Bias-Variance Tradeoff - Yousef's Notes
Bias-Variance Tradeoff

Bias-Variance Tradeoff

Hypterparameter Tuning controls two tradeoffs: Precision-Recall Tradeoff and the Bias-Variance tradeoff.

In practice, by trying to reduce variance, you increase bias, and vice versa. i.e. reducing Overfitting leads to Underfitting, and the other way around.

The most important factor is model complexity.

A sufficiently complex model will learn to memorize all training examples and their labels and, thus, will not make prediction errors when applied to the training data. It will have low bias. However, a model relying on memorization will not be able to correctly predict labels of previously unseen data. It will have high variance.

The “zone of solutions” is where both bias and variance are low.

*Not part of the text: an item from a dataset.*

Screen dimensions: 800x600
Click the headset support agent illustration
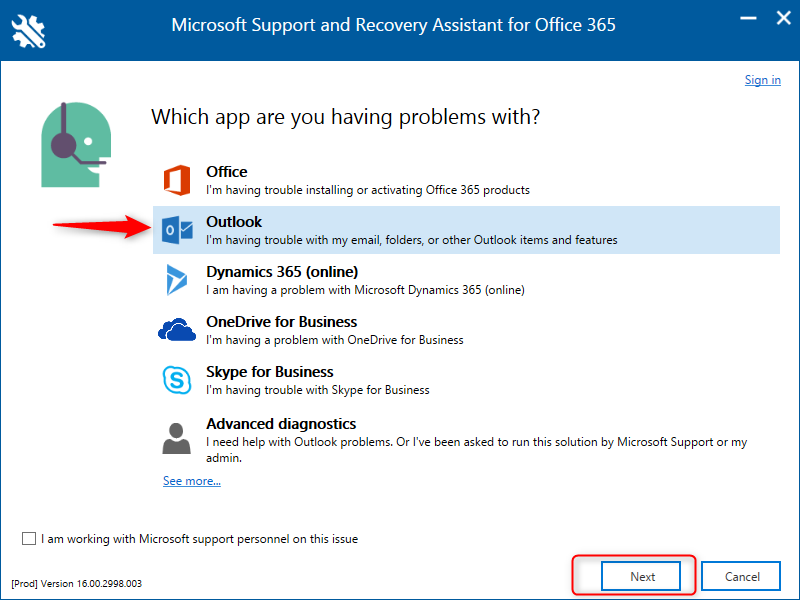tap(76, 144)
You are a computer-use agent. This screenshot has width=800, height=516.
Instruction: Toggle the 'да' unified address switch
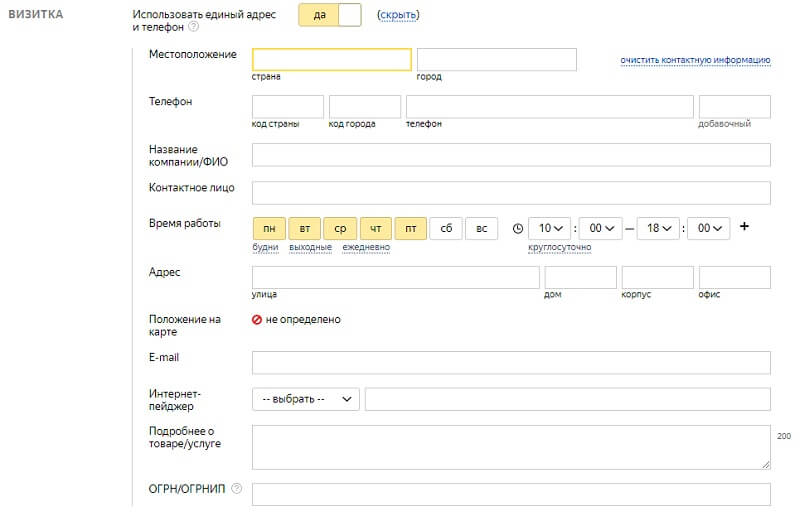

Once in this zone, you can do Hypterparameter Tuning to reach the needed Precision-Recall Tradeoff, or opimize another Model Performance Metrics appropriate for your problem.

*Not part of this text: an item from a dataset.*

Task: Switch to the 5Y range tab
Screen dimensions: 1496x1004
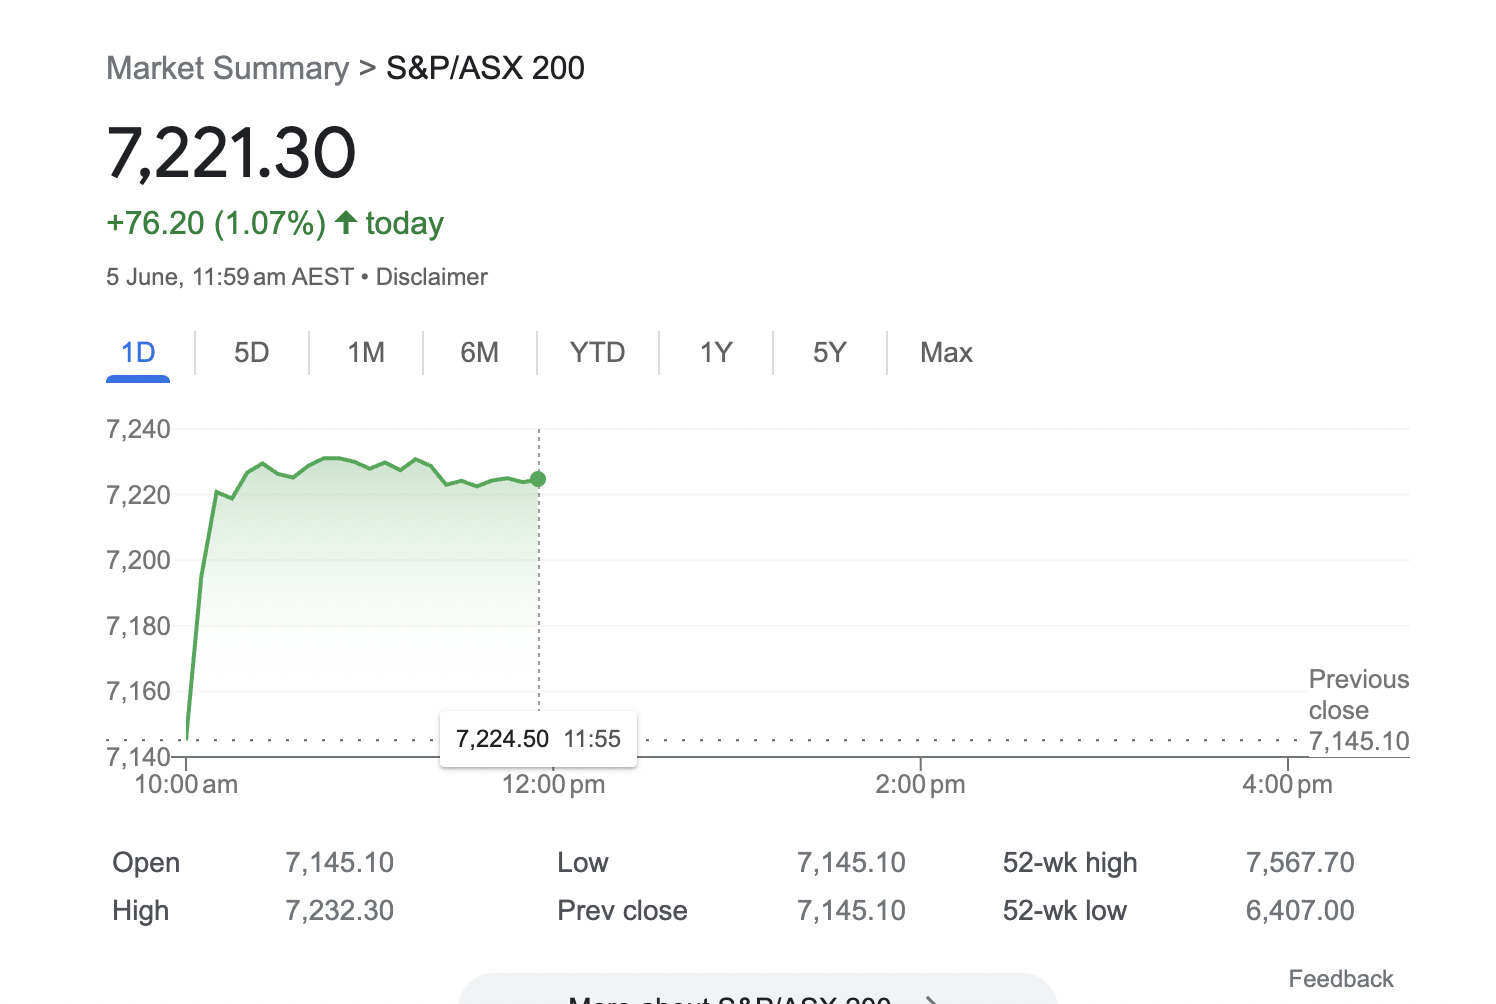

#How to reach zone of solutions

  • Move to the right by increasing the complexity of the model, and , by doing so, reducing its bias.
  • Move to the left by regularizing the model to reduce variance by making the model simpler.

#Increasing Complexity

  • In Shallow models like Linear Regression, you can increase complexity by switching to a higher-order polynomial regression.
  • In a Decision Tree, increase the depth of the tree.
  • In a SVM, use polynomial or RBF kernels instead of linear kernel.
  • In a Neural Network, increase its size: number of units per layer, and number of layers.